Son gérant, Maurice Nadeau, cherche alors un repreneur pour sauver le titre de la disparition. Il lance un appel dans la presse : « Vous ne laisserez pas mourir la Quinzaine littéraire ! »...
Durant les semaines qui suivent, il consulte ses avocats et sollicite le conseil des quelques personnes qui lui paraissent susceptibles de porter un projet de relance de la publication. 
Après plusieurs jours de réflexion, il accueille avec bienveillance celui de Patricia De Pas.
Nadeau décède le 16 juin 2013.
La société SELIS, éditeur originel du périodique, publie son dernier numéro le 15 septembre 2013 et entre en liquidation judiciaire le 3 octobre.
Patricia De Pas présente un projet de sauvetage à la barre du Tribunal de commerce de Paris, qui l'accepte le 29 octobre. Le mandataire judiciaire transfère la totalité des actifs de la SELIS à une nouvelle société éditrice, La Nouvelle Quinzaine littéraire.
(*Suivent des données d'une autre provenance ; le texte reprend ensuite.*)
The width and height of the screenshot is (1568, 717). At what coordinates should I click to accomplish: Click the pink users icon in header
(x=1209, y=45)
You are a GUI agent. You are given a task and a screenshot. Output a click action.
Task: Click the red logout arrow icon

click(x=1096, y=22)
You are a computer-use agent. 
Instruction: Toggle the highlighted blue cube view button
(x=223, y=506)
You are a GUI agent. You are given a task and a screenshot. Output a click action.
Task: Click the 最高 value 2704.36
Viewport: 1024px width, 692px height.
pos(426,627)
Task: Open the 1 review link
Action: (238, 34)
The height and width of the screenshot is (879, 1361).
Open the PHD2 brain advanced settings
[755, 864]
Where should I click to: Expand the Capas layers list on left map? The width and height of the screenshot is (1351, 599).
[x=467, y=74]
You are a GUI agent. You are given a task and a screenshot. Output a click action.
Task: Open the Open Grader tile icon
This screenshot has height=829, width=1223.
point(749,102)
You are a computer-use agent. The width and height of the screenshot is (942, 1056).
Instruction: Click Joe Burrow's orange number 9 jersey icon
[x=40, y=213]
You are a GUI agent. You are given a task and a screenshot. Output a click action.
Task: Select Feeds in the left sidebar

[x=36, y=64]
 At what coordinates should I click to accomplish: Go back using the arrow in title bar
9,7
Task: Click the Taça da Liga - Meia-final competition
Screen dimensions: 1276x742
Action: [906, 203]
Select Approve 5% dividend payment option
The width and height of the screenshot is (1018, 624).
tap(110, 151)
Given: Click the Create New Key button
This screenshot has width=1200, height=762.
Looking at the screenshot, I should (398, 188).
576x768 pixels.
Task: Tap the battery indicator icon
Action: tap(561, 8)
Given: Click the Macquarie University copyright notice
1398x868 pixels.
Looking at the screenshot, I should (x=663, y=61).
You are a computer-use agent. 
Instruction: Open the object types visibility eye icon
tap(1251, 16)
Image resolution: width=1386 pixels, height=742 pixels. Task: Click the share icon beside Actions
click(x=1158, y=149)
Tout le fonds d’archives devient la propriété de cette société qui succède officiellement à la précédente.
Après une brève suspension de la parution, La Quinzaine littéraire se poursuit dans La Nouvelle Quinzaine littéraire le 1er novembre 2013, sans rupture de continuité dans sa numérotation, conformément au projet validé par le Tribunal de commerce de Paris.
Le 1er janvier 2019, à la suite d’un litige entre Gilles Nadeau et Patricia De Pas, le titre change de nom et devient Quinzaines.

 

Aujourd’hui comme hier, le journal reste fidèle à l’esprit de ses fondateurs.
Dans un souci de sobriété, d'ouverture, d’indépendance, il pose un regard critique sur l’actualité des livres et des arts, tout en invitant à la relecture des œuvres classiques.
Il est vendu en kiosque, dans les librairies et la plupart des points de vente de la presse écrite. Son tirage oscille entre 8000 et 13.000 exemplaires. En France, les bibliothèques universitaires, dans leur grande majorité, sont abonnées. De nombreuses bibliothèques européennes, asiatiques et américaines le sont aussi. Les particuliers représentent les deux tiers des abonnés.